CAP.get_caps(subject_timeseries, runs=None, n_clusters=5, cluster_selection_method=None, random_state=None, init='k-means++', n_init='auto', max_iter=300, tol=0.0001, algorithm='lloyd', standardize=True, n_cores=None, show_figs=False, output_dir=None, progress_bar=False, as_pickle=False, **kwargs)[source]#

Perform K-Means Clustering to Identify CAPs.

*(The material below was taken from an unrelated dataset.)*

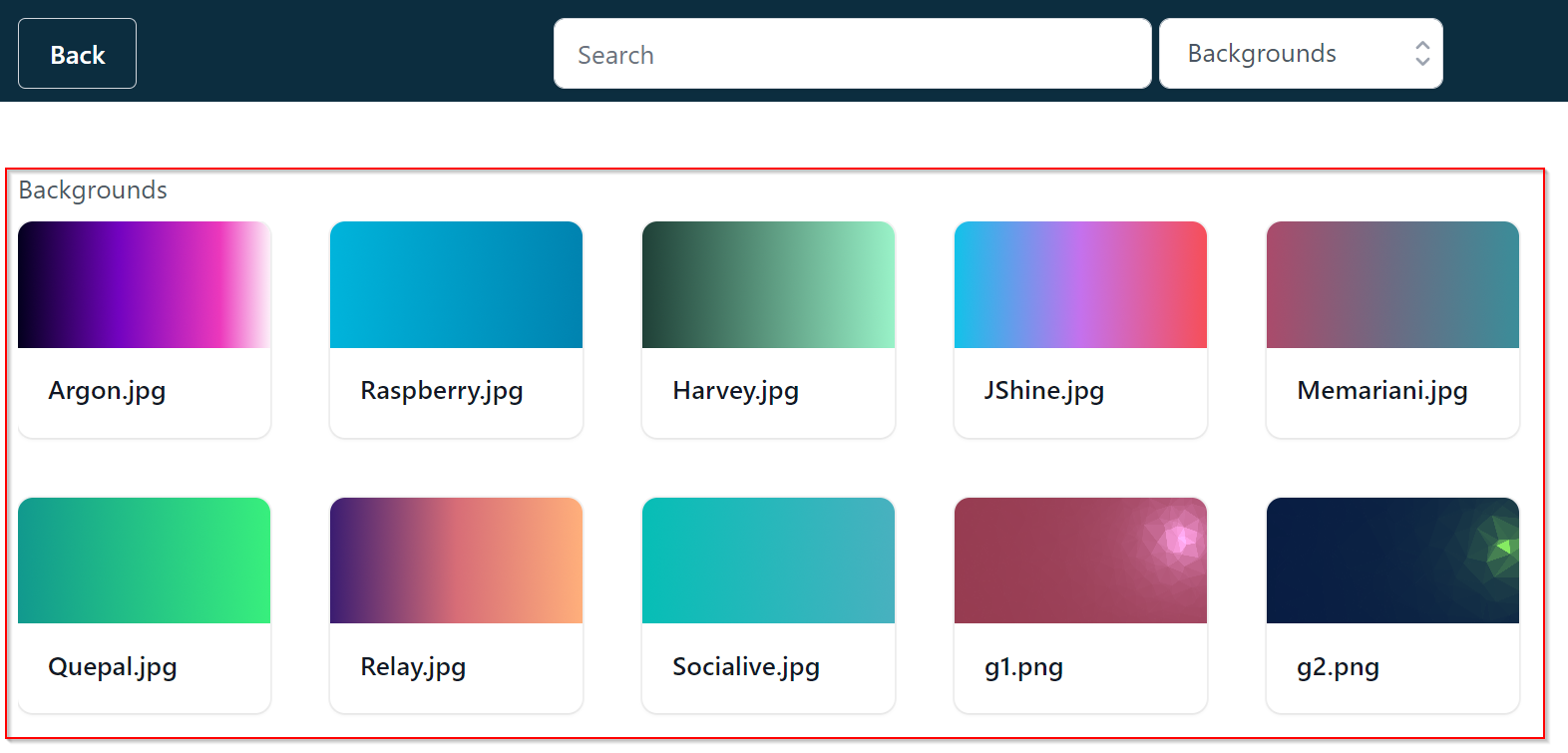Screen dimensions: 1568x753
Task: Click the up-down arrows on Backgrounds selector
Action: (x=1422, y=54)
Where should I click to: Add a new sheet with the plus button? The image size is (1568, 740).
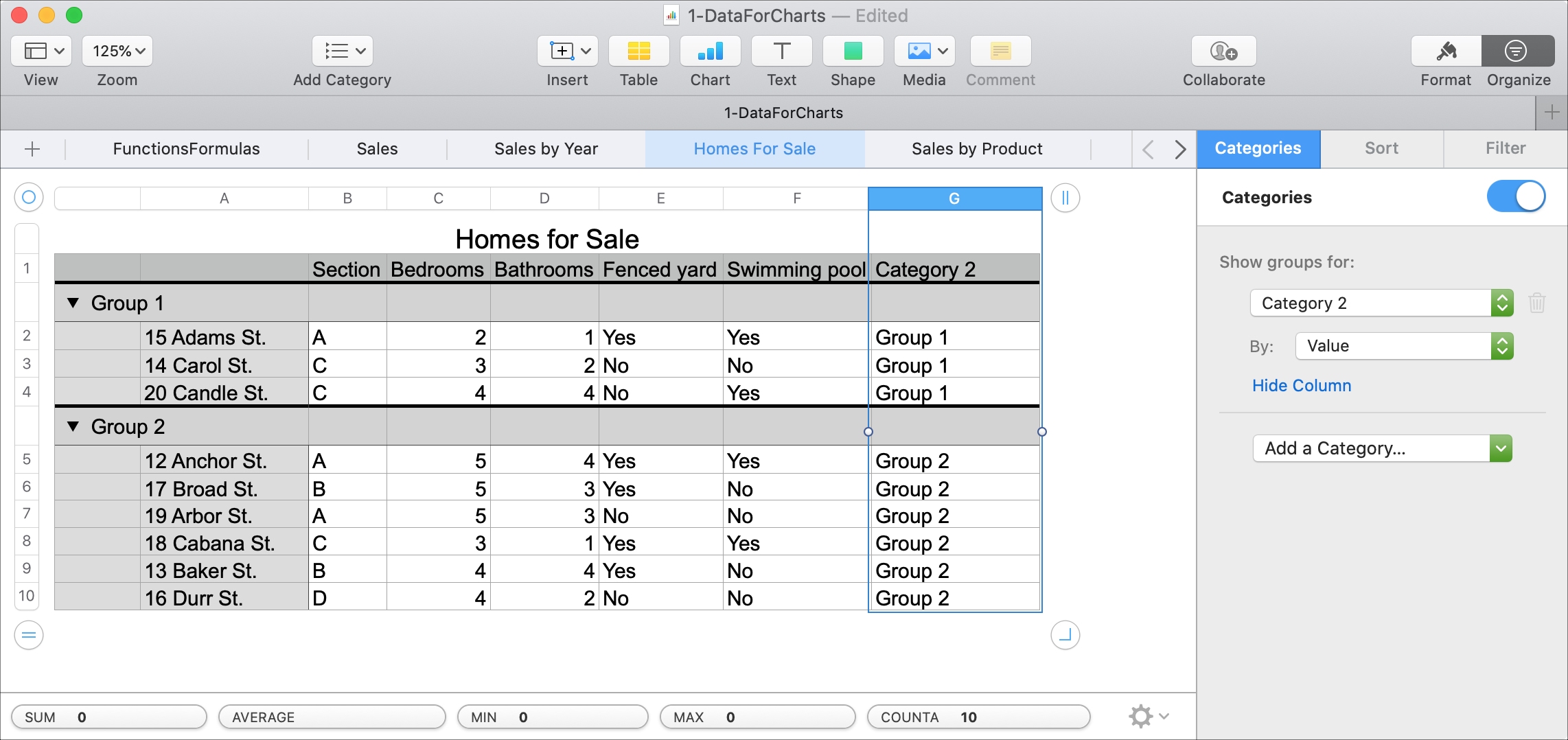coord(32,148)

Concatenates the timeseries of each subject into a single NumPy array with dimensions (participants x TRs) x ROI and uses sklearn.cluster.KMeans on the concatenated data. Separate KMeans models are generated for all groups.

Parameters:

subject_timeseries (SubjectTimeseries or str) – A dictionary mapping subject IDs to their run IDs and their associated timeseries (TRs x ROIs) as a NumPy array. Can also be a path to a pickle file containing this same structure. Refer to documentation for SubjectTimeseries in the “See Also” section for an example structure.
runs (int, str, list[int], list[str], or None, default=None) – Specific run IDs to perform the CAPs analysis with (e.g. runs=[0, 1] or runs=["01", "02"]). If None, all runs will be used.
n_clusters (int or list[int], default=5) – Number of clusters to use. Can be a single integer or a list of integers (if cluster_selection_method is not None).
cluster_selection_method ({“elbow”, “davies_bouldin”, “silhouette”, “variance_ratio”} or None, default=None) – Method to find the optimal number of clusters. Options are “elbow”, “davies_bouldin”, “silhouette”, and “variance_ratio”.
random_state (int or None, default=None) – Random state (seed) value to use.
init ({“k-means++”, “random”}, Callable, or ArrayLike, default=”k-means++”) – Method for choosing initial cluster centroid. Options are “k-means++”, “random”, or callable or array-like of shape (n_clusters, n_features).
n_init ({“auto”} or int, default=”auto”) – Number of times k-means is ran with different initial clusters. The model with lowest inertia from these runs will be selected.
max_iter (int, default=300) – Maximum number of iterations for a single run of k-means.
tol (float, default=1e-4) – Stopping criterion if the change in inertia is below this value, assuming max_iter has not been reached.
algorithm ({"lloyd", "elkan"}, default="lloyd") – The algorithm to use. Options are “lloyd” and “elkan”.
standardize (bool, default=True) –
Standardizes the columns (ROIs) of the concatenated timeseries data. Uses sample standard deviation (n-1).

Note

Standard deviations below np.finfo(std.dtype).eps are replaced with 1 for numerical stability.
n_cores (int or None, default=None) – Number of cores to use for multiprocessing, with Joblib, to run multiple k-means models if cluster_selection_method is not None. The “loky” backend is used.
show_figs (bool, default=False) – Displays the plots for the specified cluster_selection_method for all groups.
output_dir (str or None, default=None) – Directory to save plots as png files if cluster_selection_method is not None. The directory will be created if it does not exist. If None, plots will not be saved.
progress_bar (bool, default=False) – If True and cluster_selection_method is not None, displays a progress bar.
as_pickle (bool, default=False) –
When output_dir and cluster_selection_method is specified, plots are saved as pickle filess, which can be further modified, instead of png images.

Added in version 0.26.5.
**kwargs –
Additional keyword arguments when cluster_selection_method is specified:
- S: int, default=1 – Adjusts the sensitivity of finding the elbow. Larger values are more conservative and less sensitive to small fluctuations. Passed to KneeLocator from the kneed package.
- dpi: int, default=300 – Dots per inch for the figure.
- figsize: tuple, default=(8, 6) – Adjusts the size of the plots.
- bbox_inches: str or None, default=”tight” – Alters size of the whitespace in the saved image.
- step: int, default=None – An integer value that controls the progression of the x-axis in plots.